PROVIDED MATERIAL.
****

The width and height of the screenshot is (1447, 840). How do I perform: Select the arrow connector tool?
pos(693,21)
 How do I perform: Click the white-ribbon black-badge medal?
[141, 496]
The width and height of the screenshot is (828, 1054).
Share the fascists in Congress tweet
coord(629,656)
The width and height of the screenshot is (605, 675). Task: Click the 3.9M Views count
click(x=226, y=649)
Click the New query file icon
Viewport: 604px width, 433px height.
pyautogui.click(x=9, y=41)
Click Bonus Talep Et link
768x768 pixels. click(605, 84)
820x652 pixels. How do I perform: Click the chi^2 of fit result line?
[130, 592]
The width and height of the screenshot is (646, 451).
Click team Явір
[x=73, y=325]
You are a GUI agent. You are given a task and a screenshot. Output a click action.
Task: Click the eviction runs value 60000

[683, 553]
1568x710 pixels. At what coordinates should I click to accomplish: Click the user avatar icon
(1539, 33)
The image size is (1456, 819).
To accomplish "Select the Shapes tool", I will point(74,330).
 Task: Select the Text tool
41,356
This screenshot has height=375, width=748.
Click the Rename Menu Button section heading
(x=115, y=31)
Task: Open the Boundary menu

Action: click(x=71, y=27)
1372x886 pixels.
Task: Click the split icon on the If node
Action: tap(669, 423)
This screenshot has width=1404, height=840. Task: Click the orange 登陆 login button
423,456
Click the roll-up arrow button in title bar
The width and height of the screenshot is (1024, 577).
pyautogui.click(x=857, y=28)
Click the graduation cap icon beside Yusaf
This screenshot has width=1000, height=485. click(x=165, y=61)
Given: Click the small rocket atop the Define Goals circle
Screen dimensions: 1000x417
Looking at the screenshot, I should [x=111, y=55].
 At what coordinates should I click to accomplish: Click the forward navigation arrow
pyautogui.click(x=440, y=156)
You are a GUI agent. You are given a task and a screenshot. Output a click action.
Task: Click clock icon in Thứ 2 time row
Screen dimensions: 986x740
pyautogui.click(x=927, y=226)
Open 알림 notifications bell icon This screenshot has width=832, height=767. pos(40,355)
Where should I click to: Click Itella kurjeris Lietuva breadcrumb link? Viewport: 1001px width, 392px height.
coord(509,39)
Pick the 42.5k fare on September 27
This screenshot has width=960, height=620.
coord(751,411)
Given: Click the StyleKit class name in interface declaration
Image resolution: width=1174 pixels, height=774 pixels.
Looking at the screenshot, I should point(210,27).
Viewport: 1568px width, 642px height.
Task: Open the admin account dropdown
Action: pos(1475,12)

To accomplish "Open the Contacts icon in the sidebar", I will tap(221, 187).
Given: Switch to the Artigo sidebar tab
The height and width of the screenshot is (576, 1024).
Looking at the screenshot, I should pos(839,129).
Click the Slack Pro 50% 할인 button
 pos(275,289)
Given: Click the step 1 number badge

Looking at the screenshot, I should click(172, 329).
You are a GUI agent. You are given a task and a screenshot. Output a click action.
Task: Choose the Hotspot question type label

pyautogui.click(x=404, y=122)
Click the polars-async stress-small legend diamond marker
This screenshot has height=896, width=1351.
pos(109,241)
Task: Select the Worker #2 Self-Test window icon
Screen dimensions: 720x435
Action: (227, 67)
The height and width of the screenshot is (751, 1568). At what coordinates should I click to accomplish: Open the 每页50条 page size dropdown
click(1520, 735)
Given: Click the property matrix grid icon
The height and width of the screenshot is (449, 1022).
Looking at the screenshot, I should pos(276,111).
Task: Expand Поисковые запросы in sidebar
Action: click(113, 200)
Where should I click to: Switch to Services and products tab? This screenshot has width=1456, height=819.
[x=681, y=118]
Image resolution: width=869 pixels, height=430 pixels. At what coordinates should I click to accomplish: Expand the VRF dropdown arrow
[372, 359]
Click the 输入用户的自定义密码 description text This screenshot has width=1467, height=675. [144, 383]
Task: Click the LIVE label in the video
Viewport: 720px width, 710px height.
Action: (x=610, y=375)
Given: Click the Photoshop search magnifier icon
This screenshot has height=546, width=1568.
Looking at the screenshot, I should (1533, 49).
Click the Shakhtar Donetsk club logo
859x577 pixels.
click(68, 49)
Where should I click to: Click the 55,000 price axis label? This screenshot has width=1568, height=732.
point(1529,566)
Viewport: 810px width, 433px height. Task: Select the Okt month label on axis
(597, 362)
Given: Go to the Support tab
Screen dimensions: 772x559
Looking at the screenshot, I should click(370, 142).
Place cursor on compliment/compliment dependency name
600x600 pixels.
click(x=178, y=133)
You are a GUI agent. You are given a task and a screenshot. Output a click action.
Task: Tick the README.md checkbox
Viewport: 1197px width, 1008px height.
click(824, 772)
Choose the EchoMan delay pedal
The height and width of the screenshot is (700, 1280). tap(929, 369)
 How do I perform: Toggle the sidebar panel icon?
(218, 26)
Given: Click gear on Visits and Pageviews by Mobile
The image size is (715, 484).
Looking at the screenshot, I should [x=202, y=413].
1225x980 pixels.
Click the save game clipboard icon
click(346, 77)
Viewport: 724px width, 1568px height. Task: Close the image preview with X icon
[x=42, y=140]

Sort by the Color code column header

****

OBJECTIVE. Copy out the lines of data starting at the one containing "820x652 pixels. How" and ending at the one containing "pyautogui.click(x=857, y=28)", character for character, both of those lines included.

EXERCISE ANSWER.
820x652 pixels. How do I perform: Click the chi^2 of fit result line?
[130, 592]
The width and height of the screenshot is (646, 451).
Click team Явір
[x=73, y=325]
You are a GUI agent. You are given a task and a screenshot. Output a click action.
Task: Click the eviction runs value 60000

[683, 553]
1568x710 pixels. At what coordinates should I click to accomplish: Click the user avatar icon
(1539, 33)
The image size is (1456, 819).
To accomplish "Select the Shapes tool", I will point(74,330).
 Task: Select the Text tool
41,356
This screenshot has height=375, width=748.
Click the Rename Menu Button section heading
(x=115, y=31)
Task: Open the Boundary menu

Action: click(x=71, y=27)
1372x886 pixels.
Task: Click the split icon on the If node
Action: tap(669, 423)
This screenshot has width=1404, height=840. Task: Click the orange 登陆 login button
423,456
Click the roll-up arrow button in title bar
The width and height of the screenshot is (1024, 577).
pyautogui.click(x=857, y=28)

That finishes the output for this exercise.